**Aim**
Rewrite the lines below as a numbered list, starting at the line that contains "You are a computer-use agent. Image" and ending at the last line, and leave out any blank lines.

**Task data**
** Start **
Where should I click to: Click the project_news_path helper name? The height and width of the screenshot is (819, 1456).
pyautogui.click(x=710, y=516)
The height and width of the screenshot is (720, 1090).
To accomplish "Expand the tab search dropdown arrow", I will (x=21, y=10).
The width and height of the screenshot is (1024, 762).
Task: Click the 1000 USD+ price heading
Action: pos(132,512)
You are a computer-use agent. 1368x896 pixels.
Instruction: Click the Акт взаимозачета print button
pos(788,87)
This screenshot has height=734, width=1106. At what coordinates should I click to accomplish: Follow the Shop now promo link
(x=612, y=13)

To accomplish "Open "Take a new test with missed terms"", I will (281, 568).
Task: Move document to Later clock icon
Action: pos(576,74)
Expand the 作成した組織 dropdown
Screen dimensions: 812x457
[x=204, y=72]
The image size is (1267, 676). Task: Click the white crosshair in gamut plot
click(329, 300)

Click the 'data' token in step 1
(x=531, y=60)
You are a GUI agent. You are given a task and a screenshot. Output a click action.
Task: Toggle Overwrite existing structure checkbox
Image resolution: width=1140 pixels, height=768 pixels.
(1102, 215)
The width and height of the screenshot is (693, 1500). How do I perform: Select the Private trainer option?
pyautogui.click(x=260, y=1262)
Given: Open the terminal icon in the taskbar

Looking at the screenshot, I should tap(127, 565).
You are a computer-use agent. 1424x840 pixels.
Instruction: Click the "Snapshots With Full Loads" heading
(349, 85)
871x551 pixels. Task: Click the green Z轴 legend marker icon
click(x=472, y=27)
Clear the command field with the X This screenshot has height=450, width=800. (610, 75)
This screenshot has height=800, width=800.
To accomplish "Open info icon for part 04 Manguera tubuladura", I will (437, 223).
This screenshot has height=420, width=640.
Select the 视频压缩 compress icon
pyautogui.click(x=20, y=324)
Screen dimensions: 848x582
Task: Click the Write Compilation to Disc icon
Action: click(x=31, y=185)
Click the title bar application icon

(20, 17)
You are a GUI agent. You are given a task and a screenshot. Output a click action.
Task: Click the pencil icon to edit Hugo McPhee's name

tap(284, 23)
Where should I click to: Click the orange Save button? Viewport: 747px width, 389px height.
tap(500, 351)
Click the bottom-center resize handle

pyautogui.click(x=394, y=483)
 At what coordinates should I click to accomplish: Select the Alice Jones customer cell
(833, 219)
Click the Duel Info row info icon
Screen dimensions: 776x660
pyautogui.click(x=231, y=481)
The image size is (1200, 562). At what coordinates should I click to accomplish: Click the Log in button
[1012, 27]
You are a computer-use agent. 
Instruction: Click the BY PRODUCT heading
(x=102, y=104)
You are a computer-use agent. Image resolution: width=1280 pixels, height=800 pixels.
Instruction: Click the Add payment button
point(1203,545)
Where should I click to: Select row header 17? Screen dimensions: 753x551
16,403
** End **
**Output of the exercise**
1. You are a computer-use agent. Image resolution: width=1280 pixels, height=800 pixels.
2. Instruction: Click the Add payment button
3. point(1203,545)
4. Where should I click to: Select row header 17? Screen dimensions: 753x551
5. 16,403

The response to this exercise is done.